This paper was accepted for the 23rd International Workshop on High-Level Parallel Programming Models and Supportive Environments on the 32nd IEEE International Parallel and Distributed Processing Symposium (HIPS 2018) which took place on May 21st, 2018 in Vancouver.
Abstract
Nowadays, high performance computing systems provide a wide range of storage technologies like HDDs, SSDs or network devices. With the introduction of NVRAM, these systems become more heterogeneous and finally provide a complex I/O stack that is challenging to use for applications. However, parallel programs have to efficiently utilize available I/O resources to overcome the scalability problem. Typically, performance analysis tools focus on investigating computation efficiency, executed program paths, and communication patterns. However, these tools only visualize I/O performance information of single layers of the I/O stack. To fully understand the I/O behavior of an application, it is necessary to investigate the interaction between the layers.
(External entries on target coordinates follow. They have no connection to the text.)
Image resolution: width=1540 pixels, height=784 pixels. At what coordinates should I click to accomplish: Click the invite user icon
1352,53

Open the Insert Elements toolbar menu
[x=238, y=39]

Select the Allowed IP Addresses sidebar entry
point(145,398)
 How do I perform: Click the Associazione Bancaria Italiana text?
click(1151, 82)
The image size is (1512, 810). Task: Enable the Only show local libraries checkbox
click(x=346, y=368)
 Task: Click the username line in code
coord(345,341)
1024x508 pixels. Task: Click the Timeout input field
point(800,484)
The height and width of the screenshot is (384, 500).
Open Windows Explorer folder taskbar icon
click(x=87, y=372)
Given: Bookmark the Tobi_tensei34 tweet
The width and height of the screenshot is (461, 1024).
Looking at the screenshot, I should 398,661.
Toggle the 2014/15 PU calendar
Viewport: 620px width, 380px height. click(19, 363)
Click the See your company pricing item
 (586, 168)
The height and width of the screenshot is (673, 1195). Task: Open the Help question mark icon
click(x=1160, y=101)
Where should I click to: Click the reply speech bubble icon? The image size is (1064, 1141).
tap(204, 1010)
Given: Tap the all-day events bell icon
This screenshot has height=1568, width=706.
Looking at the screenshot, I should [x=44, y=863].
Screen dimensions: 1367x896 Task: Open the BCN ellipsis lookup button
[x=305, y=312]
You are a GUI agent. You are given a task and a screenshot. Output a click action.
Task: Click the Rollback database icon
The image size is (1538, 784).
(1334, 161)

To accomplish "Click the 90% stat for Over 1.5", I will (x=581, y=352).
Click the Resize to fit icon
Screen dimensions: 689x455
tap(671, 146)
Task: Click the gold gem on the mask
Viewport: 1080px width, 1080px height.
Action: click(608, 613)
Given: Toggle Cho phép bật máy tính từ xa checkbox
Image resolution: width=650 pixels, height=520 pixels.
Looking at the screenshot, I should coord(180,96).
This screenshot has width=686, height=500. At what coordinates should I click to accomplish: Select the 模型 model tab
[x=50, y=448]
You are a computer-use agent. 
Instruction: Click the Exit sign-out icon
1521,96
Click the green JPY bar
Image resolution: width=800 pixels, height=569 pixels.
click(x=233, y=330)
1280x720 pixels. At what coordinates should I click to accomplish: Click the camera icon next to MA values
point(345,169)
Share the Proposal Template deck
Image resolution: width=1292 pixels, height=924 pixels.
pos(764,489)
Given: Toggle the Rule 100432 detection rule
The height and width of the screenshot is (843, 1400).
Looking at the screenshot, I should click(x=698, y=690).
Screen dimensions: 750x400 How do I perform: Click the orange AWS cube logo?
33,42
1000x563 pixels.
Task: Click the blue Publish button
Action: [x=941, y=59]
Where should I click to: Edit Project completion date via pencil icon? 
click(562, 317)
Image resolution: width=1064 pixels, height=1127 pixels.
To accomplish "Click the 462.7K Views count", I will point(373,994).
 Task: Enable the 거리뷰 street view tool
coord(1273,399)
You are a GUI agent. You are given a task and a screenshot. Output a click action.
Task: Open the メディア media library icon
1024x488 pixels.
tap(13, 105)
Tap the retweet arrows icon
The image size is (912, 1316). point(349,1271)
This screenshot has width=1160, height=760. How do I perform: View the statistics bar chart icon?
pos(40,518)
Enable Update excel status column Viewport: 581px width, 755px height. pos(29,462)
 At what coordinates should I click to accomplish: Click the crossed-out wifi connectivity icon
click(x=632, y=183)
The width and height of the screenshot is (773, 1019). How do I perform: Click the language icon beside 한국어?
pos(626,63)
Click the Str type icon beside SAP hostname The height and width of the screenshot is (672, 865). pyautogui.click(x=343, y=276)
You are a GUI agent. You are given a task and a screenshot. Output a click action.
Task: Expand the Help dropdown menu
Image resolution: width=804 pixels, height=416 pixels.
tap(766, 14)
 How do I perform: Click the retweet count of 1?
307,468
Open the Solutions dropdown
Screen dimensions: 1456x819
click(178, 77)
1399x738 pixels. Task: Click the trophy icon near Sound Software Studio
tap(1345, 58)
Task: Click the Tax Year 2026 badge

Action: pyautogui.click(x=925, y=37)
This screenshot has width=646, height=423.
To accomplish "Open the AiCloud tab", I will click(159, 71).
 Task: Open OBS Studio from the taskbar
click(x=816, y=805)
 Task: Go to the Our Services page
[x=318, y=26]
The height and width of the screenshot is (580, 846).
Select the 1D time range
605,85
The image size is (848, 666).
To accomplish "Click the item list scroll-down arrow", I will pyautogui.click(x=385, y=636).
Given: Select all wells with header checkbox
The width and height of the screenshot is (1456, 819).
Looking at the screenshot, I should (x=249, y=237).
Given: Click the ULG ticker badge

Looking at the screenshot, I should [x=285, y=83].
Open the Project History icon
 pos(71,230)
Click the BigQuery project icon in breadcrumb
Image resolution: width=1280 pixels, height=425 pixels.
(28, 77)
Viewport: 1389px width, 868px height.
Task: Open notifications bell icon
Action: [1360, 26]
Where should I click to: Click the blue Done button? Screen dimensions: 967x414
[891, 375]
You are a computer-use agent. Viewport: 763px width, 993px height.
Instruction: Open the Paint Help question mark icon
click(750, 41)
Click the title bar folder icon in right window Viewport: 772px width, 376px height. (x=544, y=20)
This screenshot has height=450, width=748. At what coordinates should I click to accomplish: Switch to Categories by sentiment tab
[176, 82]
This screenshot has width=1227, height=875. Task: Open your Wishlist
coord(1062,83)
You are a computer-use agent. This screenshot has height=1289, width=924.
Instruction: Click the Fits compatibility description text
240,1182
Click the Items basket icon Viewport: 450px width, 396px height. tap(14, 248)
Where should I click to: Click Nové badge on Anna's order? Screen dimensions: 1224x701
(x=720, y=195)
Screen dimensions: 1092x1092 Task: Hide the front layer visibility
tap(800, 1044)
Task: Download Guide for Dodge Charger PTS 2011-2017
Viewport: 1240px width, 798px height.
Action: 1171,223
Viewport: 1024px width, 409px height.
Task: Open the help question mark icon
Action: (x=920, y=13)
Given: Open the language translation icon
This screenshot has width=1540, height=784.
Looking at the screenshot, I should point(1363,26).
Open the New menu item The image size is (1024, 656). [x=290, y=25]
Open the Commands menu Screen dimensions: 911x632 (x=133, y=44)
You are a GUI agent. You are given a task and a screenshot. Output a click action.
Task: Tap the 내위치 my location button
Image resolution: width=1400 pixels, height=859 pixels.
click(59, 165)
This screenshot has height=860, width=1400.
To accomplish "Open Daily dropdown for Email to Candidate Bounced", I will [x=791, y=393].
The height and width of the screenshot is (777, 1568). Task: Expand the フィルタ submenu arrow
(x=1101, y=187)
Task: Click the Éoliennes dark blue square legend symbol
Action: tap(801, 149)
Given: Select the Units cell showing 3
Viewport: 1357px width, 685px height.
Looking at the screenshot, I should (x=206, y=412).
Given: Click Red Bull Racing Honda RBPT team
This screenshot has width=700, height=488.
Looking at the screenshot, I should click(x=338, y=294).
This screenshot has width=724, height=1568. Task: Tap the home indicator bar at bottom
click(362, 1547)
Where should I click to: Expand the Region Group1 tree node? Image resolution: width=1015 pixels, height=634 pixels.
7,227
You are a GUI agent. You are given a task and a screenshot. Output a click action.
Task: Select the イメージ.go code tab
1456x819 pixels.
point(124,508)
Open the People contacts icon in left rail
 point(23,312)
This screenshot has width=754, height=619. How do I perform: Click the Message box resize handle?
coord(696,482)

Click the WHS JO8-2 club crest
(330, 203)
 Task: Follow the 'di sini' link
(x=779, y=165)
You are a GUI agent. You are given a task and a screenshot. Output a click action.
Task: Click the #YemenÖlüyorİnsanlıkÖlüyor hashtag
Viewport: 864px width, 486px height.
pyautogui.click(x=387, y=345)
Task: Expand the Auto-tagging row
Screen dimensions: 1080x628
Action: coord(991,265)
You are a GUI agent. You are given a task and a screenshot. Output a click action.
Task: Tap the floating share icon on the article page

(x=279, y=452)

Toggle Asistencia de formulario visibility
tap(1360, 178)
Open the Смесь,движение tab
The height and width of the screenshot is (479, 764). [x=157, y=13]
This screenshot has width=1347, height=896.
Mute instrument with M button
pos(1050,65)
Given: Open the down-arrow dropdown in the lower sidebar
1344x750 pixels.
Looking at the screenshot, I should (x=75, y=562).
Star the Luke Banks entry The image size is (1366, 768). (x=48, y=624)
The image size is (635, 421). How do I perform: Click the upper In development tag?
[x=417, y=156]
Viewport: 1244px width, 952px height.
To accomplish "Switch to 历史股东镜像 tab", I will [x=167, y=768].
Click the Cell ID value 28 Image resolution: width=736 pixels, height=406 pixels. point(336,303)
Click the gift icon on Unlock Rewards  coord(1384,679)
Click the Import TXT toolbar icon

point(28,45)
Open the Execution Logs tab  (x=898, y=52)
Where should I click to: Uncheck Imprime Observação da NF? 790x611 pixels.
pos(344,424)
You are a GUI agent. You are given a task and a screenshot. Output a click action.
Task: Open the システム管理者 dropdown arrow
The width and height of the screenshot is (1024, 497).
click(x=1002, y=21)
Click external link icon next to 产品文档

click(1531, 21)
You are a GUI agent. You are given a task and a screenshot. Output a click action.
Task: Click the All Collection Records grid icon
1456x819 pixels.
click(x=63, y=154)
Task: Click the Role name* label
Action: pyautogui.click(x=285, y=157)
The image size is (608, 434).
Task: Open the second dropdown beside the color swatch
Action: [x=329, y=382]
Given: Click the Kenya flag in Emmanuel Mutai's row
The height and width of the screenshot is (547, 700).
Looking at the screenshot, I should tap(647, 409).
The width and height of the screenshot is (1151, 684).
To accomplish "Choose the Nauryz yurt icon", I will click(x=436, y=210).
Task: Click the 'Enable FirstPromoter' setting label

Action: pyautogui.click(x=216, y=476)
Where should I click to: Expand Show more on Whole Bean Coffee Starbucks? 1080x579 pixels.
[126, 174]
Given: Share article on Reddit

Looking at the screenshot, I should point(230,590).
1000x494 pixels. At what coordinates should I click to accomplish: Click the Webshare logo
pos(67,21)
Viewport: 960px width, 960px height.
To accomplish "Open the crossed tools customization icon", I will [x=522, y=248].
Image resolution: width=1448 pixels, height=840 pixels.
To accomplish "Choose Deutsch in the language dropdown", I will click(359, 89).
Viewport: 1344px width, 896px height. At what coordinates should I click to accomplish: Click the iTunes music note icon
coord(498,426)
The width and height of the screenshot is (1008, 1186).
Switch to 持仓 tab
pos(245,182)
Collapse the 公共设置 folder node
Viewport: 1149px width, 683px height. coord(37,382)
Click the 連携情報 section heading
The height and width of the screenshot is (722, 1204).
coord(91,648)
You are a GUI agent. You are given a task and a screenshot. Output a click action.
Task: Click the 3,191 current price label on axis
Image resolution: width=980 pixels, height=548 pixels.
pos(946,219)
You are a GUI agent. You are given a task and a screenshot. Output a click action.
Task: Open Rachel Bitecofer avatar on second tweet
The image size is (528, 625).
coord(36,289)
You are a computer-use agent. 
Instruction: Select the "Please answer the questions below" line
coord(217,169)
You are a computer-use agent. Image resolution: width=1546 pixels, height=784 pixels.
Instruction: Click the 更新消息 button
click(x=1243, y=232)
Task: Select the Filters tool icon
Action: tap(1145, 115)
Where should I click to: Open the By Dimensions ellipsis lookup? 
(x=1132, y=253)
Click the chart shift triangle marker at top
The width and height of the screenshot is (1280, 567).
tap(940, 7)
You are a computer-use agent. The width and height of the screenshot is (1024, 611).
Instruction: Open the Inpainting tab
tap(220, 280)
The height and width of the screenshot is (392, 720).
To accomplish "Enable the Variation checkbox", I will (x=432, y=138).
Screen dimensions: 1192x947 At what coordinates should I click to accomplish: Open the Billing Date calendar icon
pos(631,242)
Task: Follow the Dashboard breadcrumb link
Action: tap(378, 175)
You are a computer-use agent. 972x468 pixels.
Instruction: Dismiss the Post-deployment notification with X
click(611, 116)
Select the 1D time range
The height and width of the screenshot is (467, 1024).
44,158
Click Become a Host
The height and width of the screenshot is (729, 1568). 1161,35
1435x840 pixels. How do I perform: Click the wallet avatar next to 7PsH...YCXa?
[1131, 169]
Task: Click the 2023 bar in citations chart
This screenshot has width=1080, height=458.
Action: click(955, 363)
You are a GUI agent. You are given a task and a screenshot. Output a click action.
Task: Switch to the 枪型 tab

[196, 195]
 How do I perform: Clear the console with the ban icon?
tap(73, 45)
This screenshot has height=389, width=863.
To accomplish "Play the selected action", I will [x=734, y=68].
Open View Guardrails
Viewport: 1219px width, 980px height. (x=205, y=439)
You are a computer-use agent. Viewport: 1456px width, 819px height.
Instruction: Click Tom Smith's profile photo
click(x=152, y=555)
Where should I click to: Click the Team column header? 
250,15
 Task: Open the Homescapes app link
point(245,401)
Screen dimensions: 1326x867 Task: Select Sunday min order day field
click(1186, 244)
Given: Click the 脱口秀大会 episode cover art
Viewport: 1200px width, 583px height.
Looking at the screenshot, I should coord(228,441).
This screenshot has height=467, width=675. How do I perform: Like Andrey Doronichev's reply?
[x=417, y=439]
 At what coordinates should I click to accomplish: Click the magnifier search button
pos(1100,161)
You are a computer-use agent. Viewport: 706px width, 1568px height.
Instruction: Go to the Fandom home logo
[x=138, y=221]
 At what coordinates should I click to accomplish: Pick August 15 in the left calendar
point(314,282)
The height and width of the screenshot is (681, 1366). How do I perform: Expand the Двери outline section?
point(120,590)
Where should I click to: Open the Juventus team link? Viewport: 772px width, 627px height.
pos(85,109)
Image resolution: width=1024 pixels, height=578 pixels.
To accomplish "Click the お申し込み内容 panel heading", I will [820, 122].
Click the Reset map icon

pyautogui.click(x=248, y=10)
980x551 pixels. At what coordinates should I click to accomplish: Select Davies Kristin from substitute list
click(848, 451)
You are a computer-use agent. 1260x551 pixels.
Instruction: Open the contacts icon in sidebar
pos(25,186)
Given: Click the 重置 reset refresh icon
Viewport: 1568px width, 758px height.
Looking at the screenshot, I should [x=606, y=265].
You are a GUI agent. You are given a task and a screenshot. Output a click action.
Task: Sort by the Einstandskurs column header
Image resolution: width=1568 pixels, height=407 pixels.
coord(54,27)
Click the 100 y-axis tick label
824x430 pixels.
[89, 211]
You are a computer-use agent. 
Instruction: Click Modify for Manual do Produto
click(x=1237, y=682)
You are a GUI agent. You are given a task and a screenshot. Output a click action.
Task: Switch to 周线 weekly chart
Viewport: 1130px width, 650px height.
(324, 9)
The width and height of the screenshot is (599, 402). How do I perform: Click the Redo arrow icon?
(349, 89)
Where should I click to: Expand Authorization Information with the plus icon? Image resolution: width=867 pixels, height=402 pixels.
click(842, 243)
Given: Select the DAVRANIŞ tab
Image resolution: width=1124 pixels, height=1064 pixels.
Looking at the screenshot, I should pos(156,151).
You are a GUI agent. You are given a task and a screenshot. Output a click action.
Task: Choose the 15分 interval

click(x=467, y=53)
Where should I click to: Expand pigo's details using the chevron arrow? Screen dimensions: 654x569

This work introduces new visualizations of I/O performance events and metrics throughout the complete I/O stack of parallel applications. We implement our approach on the basis of the performance analysis tool Vampir. We extend its timeline visualizations with performance details of I/O operations. Further, we introduce a new timeline view which depicts I/O activities on each layer of the used I/O stack as well as the interaction between layers. This view enables application developers to identify I/O bottlenecks across layers of a complicated I/O stack. We demonstrate our I/O performance visualization approach with a case study of a cloud model simulation code. Thereby, we analyze the I/O behavior in detail, including information of all involved multi-layered I/O libraries.